The Food and Drug Administration has authorized more than 50 diagnostic tests, Trump said, including one that patients can take home.

"We also have four different antibody tests already authorized," he said.

Trump's commitment to cooperation with New York came after Cuomo called on the federal government for help in its effort to expand testing.

"I agree with the federal government's position" that states should be in charge of testing, but "where it gets hard is when the labs that I regulate say, 'The manufacturers are the problem,'" Cuomo said earlier Tuesday before heading down to Washington.

"Then I call the manufacturers and the manufacturers say, 'I can't do it because it's an international problem,'" he said.

"That piece is where the federal government can help us," said Cuomo, who called on it to "figure out South Korea and China and international supply issues, rather than have 50 states now figure out ... how to buy tests in South Korea."

New York state, now on a descent from its coronavirus apex, accounts for roughly a third of confirmed cases in the U.S. Its count topped a quarter million Tuesday, including more than 18,000 deaths, less than two months after its first case was reported.

The state is starting to plan its reopening by region. But "planning the reopening is just that -- plan the reopening," Cuomo warned Tuesday. Last week, he extended the state's stay-at-home order to May 15.

As New York state prepared for the apex, Cuomo repeatedly criticized the federal government as slow to provide hard-hit states with personal protective equipment and ventilators.

Republican leader Trump has fired back, tweeting that the Democratic governor should "Stop talking!" and accusing the state of being unprepared.

The two men have also sparred over when to unfreeze the economy and who can make such a decision. After Trump claimed April 13 that "when somebody's the president of the United States, the authority is total" over states on this matter, Cuomo was quick to point out that the president is not a king and to warn of more deaths should lockdowns end prematurely. Legal scholars said the federal government lacks the authority to make states lift such measures.

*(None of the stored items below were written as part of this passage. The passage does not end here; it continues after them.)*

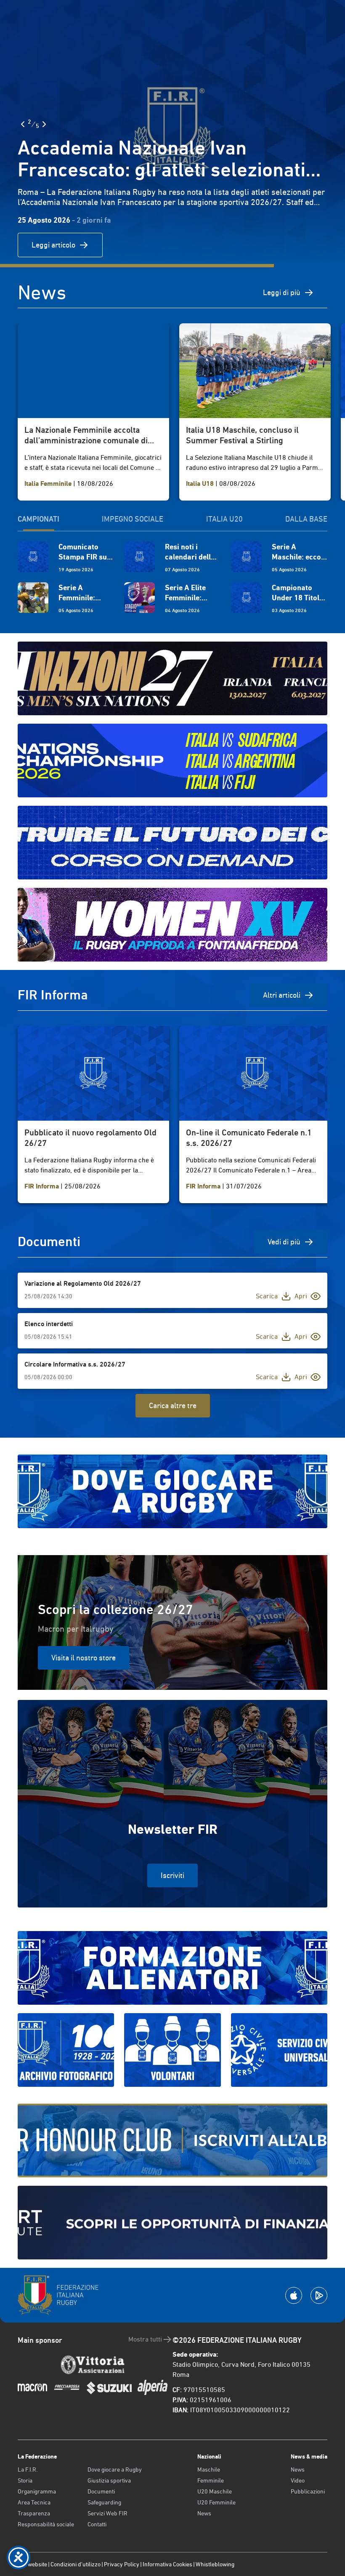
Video (298, 2480)
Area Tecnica (34, 2502)
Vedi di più (284, 1241)
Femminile (210, 2480)
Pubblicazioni (308, 2491)
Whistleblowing (215, 2564)
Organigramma (37, 2491)
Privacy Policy (121, 2564)
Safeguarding (104, 2502)
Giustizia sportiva (109, 2480)
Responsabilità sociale (46, 2524)
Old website (32, 2564)
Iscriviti (172, 1875)
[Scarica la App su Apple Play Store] (293, 2295)
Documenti (101, 2491)
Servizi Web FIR (107, 2513)
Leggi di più (281, 292)
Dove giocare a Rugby (115, 2469)
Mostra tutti (145, 2339)
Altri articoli (281, 995)
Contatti (97, 2524)
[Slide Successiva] (44, 124)
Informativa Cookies (167, 2564)
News (204, 2513)
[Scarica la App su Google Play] (318, 2295)
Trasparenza (34, 2513)
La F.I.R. (27, 2469)
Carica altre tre (172, 1405)
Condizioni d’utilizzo (75, 2564)
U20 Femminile (216, 2502)
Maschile (208, 2469)
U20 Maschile (214, 2491)
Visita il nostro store (83, 1657)
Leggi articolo (53, 244)
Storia (25, 2480)
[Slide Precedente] (23, 124)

"Nobody disagrees that we want to get out of this situation -- nobody," Cuomo said in his Monday briefing. "You don't need protests to convince anyone in this country that we have to get back to work and we have to get the economy going and we have to get out of our homes."

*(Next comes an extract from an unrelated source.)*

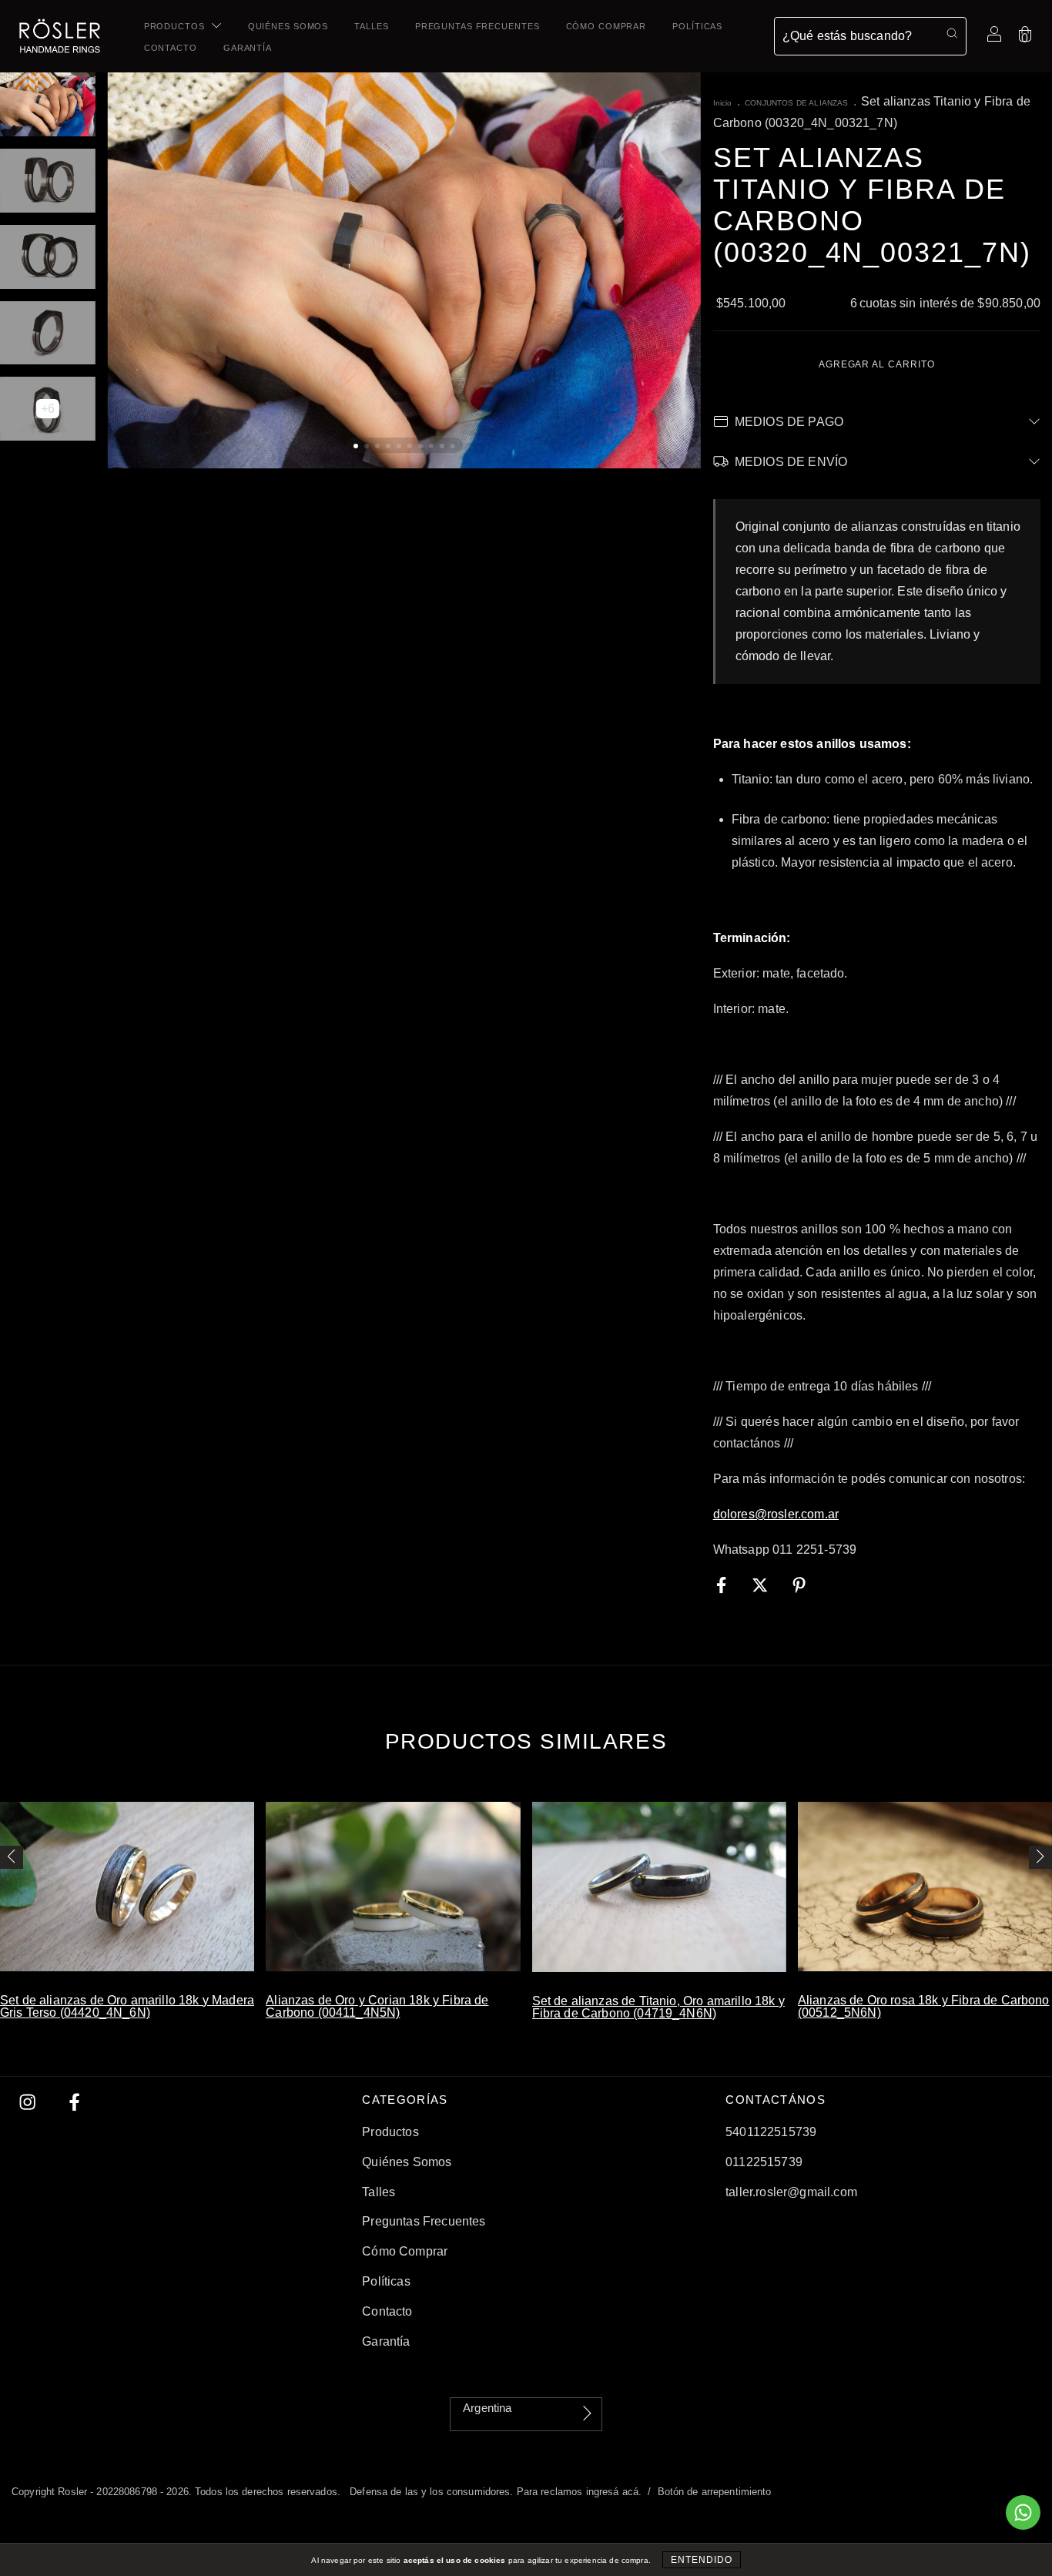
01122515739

His remarks came in apparent response to protests calling for an immediate reopening in such stay-at-home states as Michigan.

Trump tweeted "LIBERATE MICHIGAN!" this past Friday in a move seen as encouraging protests against the state's lockdown, despite having reportedly told governors the day before that they would decide when to open their states back up for business.

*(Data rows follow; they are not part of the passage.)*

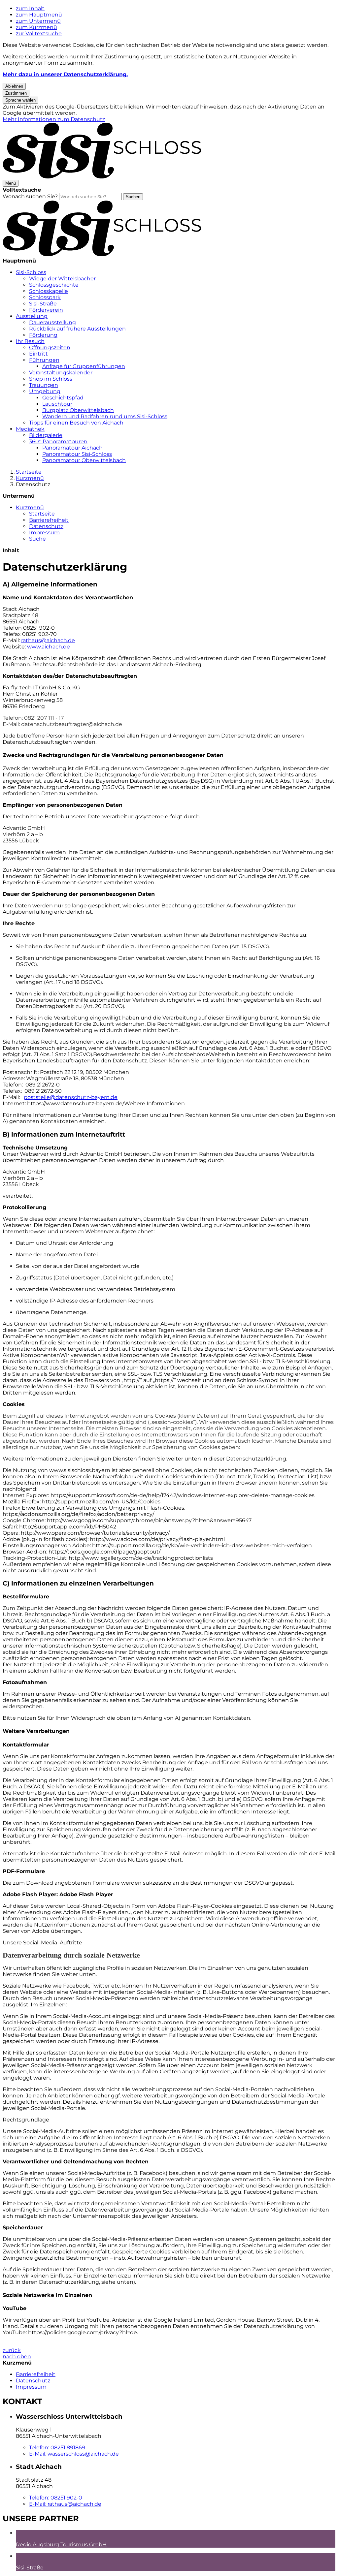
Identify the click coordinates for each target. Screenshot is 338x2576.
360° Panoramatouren (58, 441)
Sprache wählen (20, 100)
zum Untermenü (38, 21)
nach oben (17, 2356)
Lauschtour (57, 404)
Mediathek (30, 429)
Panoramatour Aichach (72, 448)
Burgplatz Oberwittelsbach (78, 410)
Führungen (44, 360)
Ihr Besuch (30, 341)
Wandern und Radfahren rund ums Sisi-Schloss (104, 416)
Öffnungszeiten (49, 347)
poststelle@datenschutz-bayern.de (71, 1097)
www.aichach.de (48, 647)
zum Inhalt (30, 8)
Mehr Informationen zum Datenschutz (54, 119)
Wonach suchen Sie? (30, 196)
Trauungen (43, 385)
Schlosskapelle (48, 291)
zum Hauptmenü (39, 15)
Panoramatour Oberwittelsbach (84, 460)
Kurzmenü (30, 478)
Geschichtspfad (63, 397)
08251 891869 (57, 2447)
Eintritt (38, 354)
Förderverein (46, 310)
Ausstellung (32, 316)
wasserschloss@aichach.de (74, 2454)
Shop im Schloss (50, 379)
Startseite (29, 472)
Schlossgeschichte (54, 285)
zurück (12, 2350)
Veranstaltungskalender (60, 372)
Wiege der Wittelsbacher (62, 278)
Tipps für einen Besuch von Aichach (76, 423)
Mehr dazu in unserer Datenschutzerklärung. (65, 74)
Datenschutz (33, 484)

Michigan has more than 32,000 confirmed COVID-19 cases and a death toll of at least 2,700 -- higher than even California, the most populous state and one of the first to record a coronavirus case.

Dr. Deborah Birx, a health official on the White House coronavirus task force, said that the Detroit metropolitan area, the epicenter of Michigan's outbreak, "is doing quite well with significant declines," and that such other hot spots as New Orleans, Louisiana, are improving.